The cluster/outlier type (COType) field distinguishes between a statistically significant cluster of high values (HH), cluster of low values (LL), outlier in which a high value is surrounded primarily by low values (HL), and outlier in which a low value is surrounded primarily by high values (LH). Statistical significance is set at the 95 percent confidence level. 

In [0]:
# Setup the figure and axis
f, ax = plt.subplots(1, figsize=(9, 9))
# Plot values
sns.regplot(x='spool_std', y='w_spool_std', data=gts_spool)
# Add vertical and horizontal lines
plt.axvline(0, c='k', alpha=0.5)
plt.axhline(0, c='k', alpha=0.5)
ax.set_xlim(-2, 7)
ax.set_ylim(-2.5, 2.5)
plt.text(3, 1.5, "HH", fontsize=25)
plt.text(3, -1.5, "HL", fontsize=25)
plt.text(-1, 1.5, "LH", fontsize=25)
plt.text(-1, -1.5, "LL", fontsize=25)
# Display
plt.show()

We started by looking at the global pattern - that is the overall pattern. But might there be local patterns inside the global one? To test this, we use the local variant of the Moran's test.

In [0]:
# get the tools for the local test
from pysal.explore.esda.moran import Moran_Local

In [0]:
# run the local test
lisa = Moran_Local(gts_spool['Spool'].values, gts_spool_weights)

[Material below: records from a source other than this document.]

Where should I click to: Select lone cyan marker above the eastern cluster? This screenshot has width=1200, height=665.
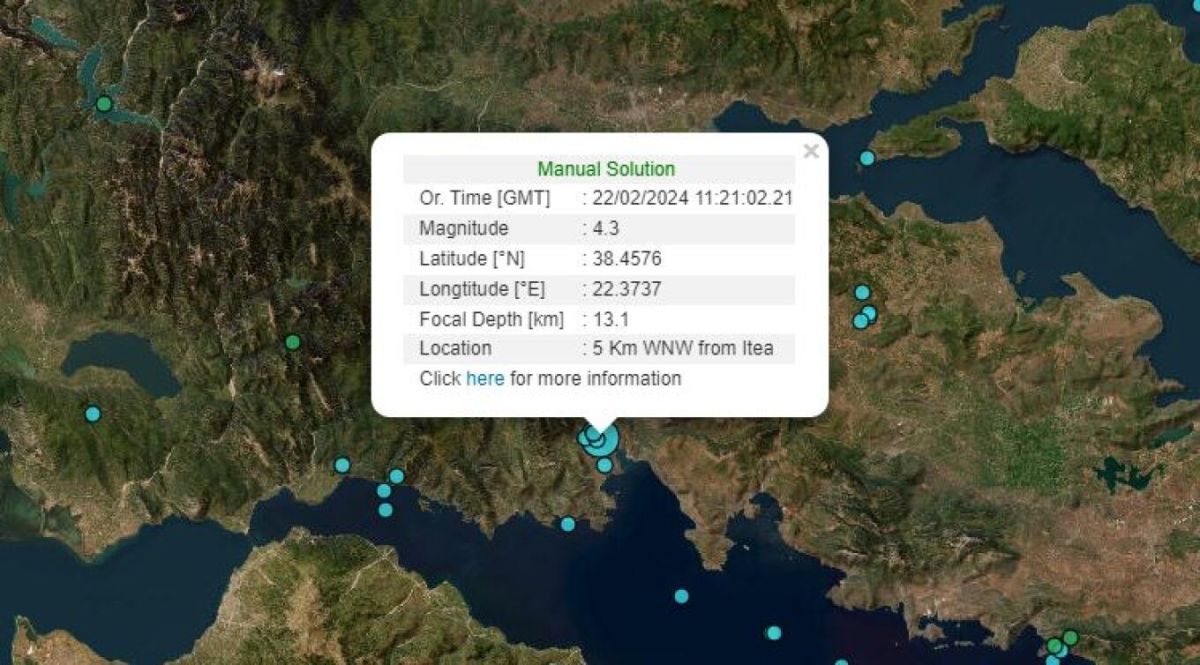click(862, 292)
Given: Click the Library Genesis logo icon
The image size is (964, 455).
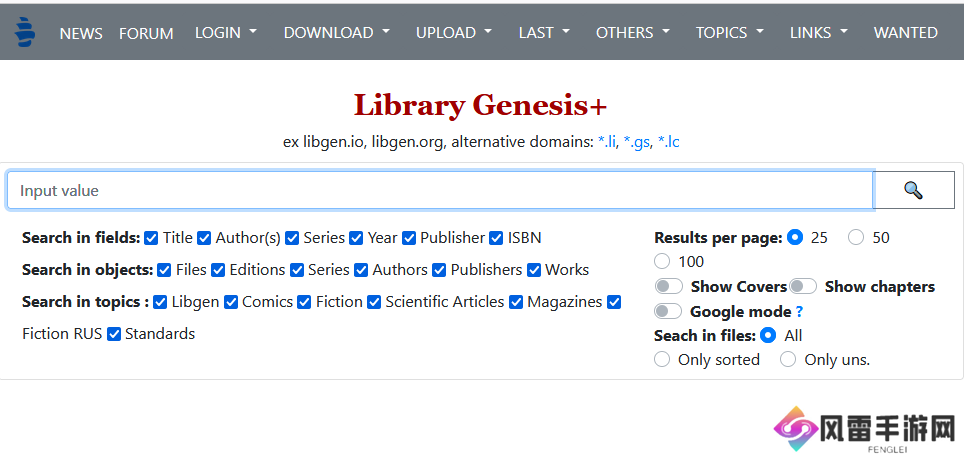Looking at the screenshot, I should (x=25, y=32).
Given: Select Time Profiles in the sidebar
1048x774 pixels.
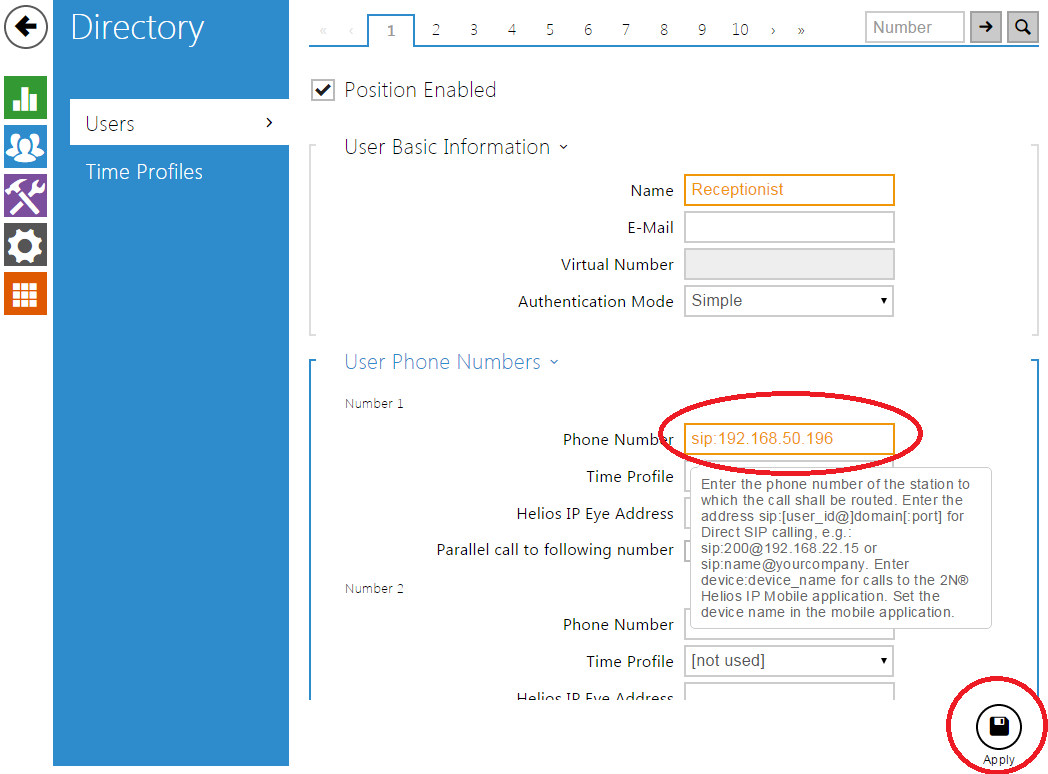Looking at the screenshot, I should coord(144,172).
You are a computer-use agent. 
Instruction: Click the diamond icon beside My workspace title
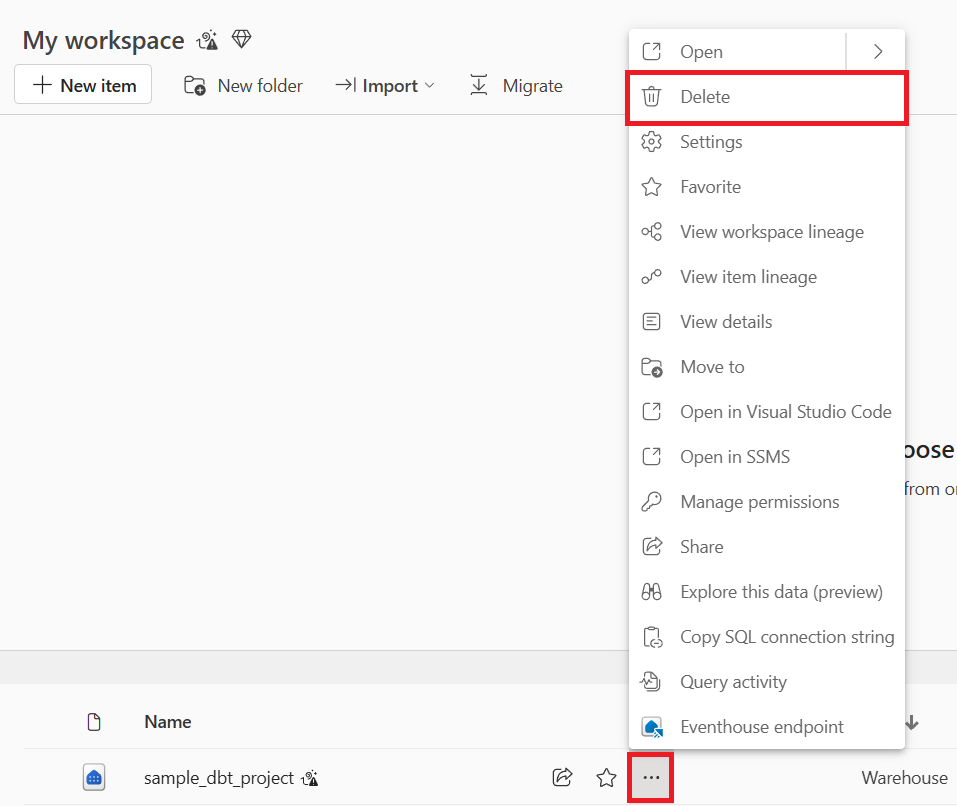(241, 38)
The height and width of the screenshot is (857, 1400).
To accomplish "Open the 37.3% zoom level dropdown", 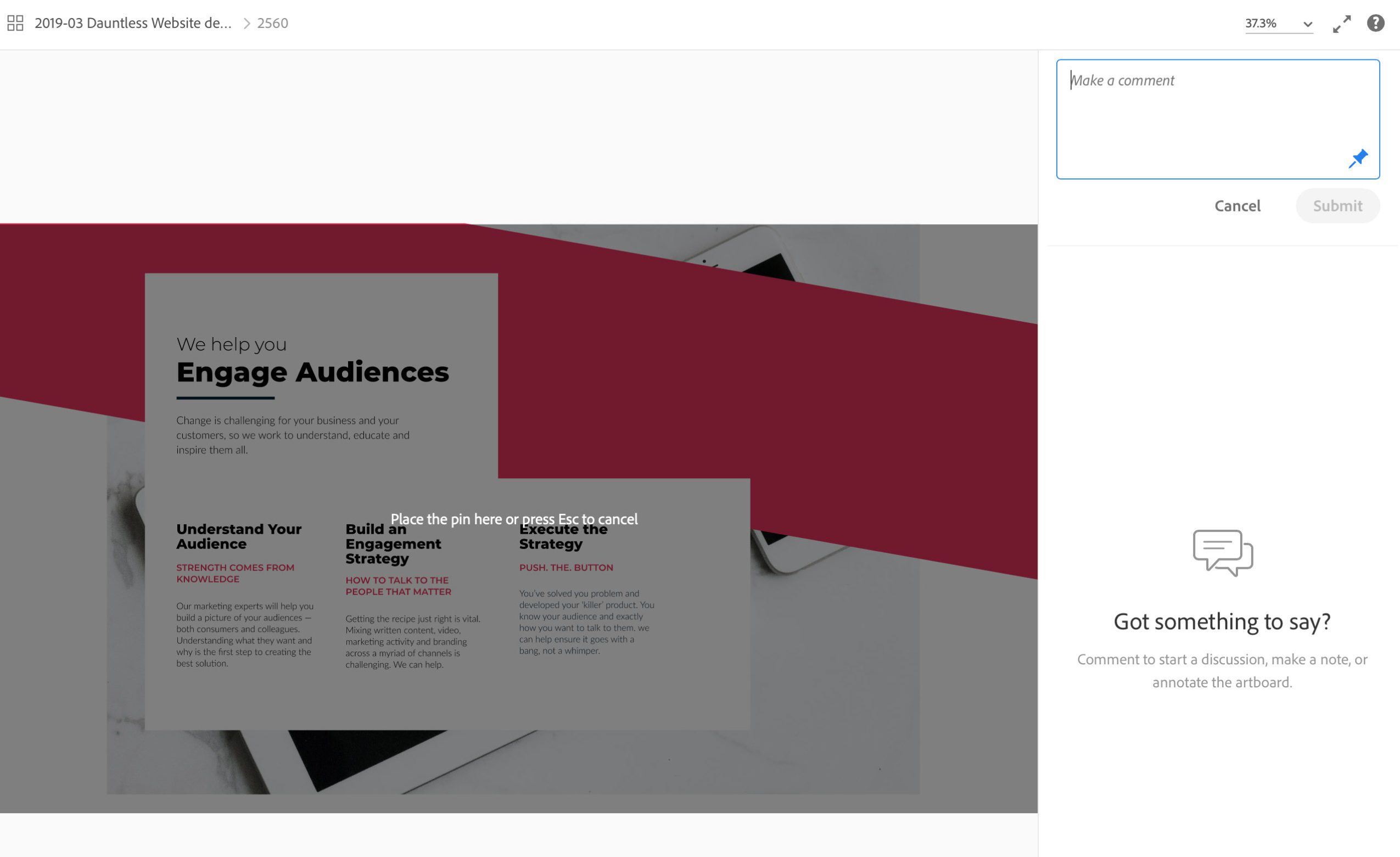I will (1279, 24).
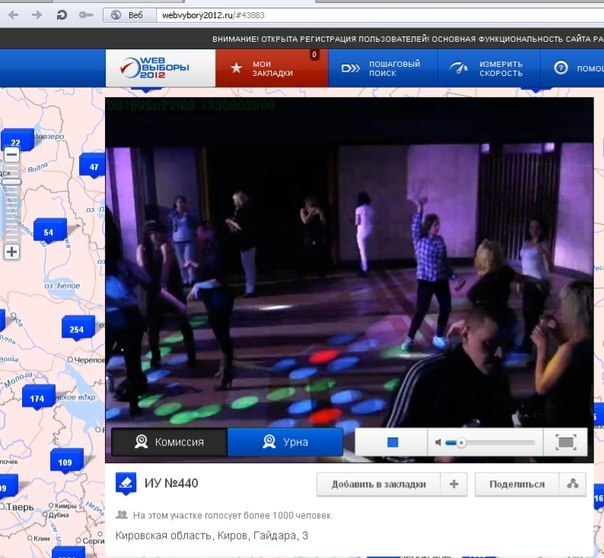Viewport: 604px width, 558px height.
Task: Click the share network icon
Action: [x=573, y=484]
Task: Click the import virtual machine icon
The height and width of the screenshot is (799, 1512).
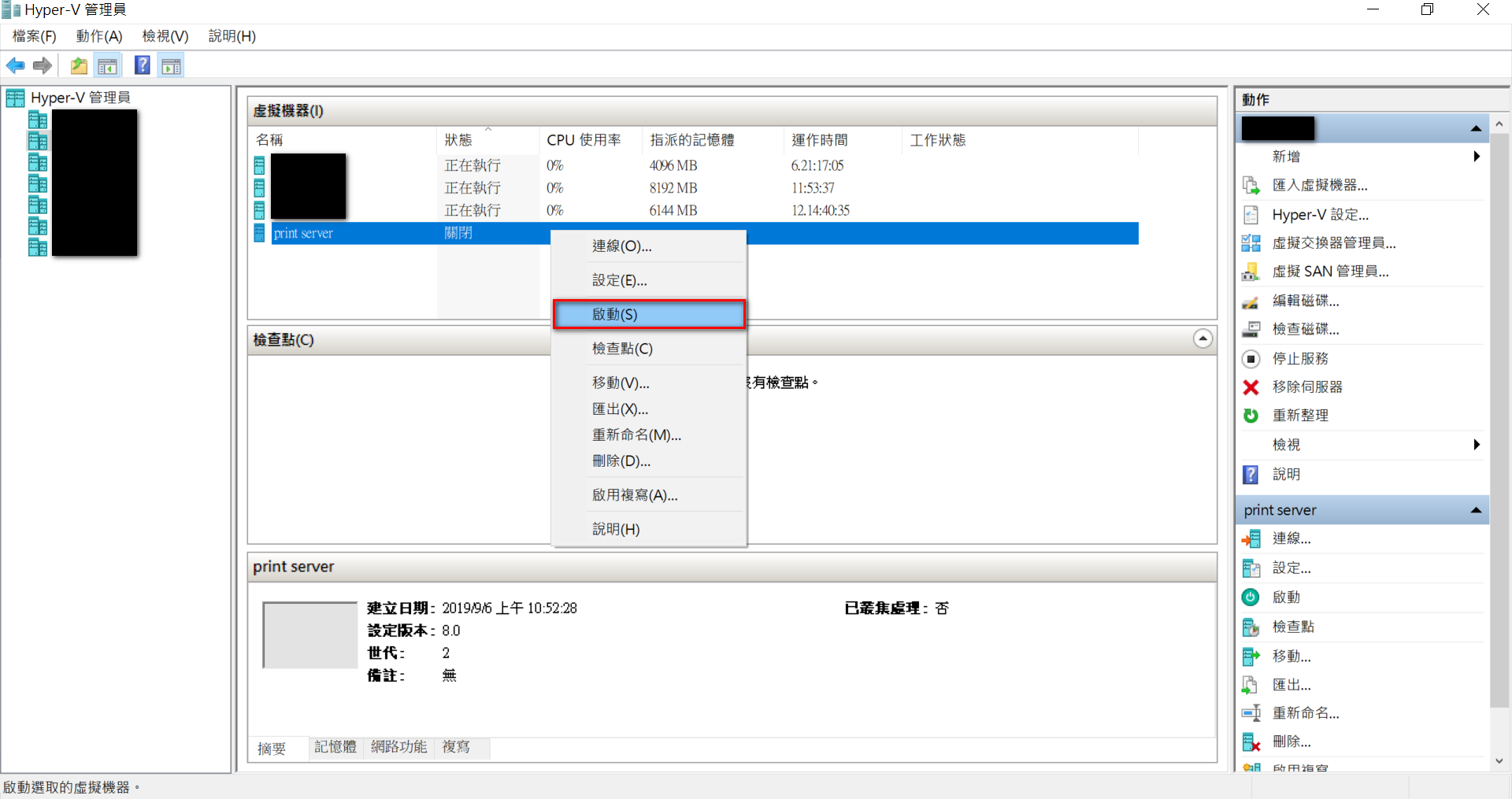Action: (1251, 186)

The local test breaks the global pattern down to test for the presence of local clusters. You can check at each SU whether or not it is likely (in a statistical significance sense) for it to participate in a local cluster.

A positive value for I indicates that a feature has neighboring features with similarly high or low attribute values; this feature is part of a cluster. A negative value for I indicates that a feature has neighboring features with dissimilar values; this feature is an outlier. In either instance, the p-value for the feature must be small enough for the cluster or outlier to be considered statistically significant. Note that the local Moran's I index (I) is a relative measure and can only be interpreted within the context of its computed z-score or p-value.

In [0]:
# Break observations into significant or not
gts_spool['significant'] = lisa.p_sim < 0.05
# Store the quadrant they belong to - the high-high, high-low, low-high, low-low from before are quads 1-4
gts_spool['quadrant'] = lisa.q
gts_spool['significant'][:20]
# true means it is in a cluster, false means it is not

In [0]:
# You can read out the calculated p values for each 
lisa.p_sim[:20]

In [0]:
#add this info back onto the spatial data
gabii_spool_lisa = gabii.merge(gts_spool, on='SU')
gabii_spool_lisa.head()

Now we can make a map showing which quadrant each SU belongs to, essentially a display of where the local clusters are located.

High-high = 4
Low-low = 2

In [0]:
# Setup the figure and axis
f, ax = plt.subplots(1, figsize=(9, 9))

# Plot baseline su poly
gabii_spool_lisa.plot(column='quadrant',  ax=ax, \
        cmap='Blues', legend=True, linewidth=3)

ax.set_axis_off()
plt.axis('equal')
plt.show()

How would you interpret the results of this analysis?

This exercise ends here. Hopefully you've learned that there are statistical tests for spatial patterns and that these let us go beyond 'just visualizing' to look for patterns.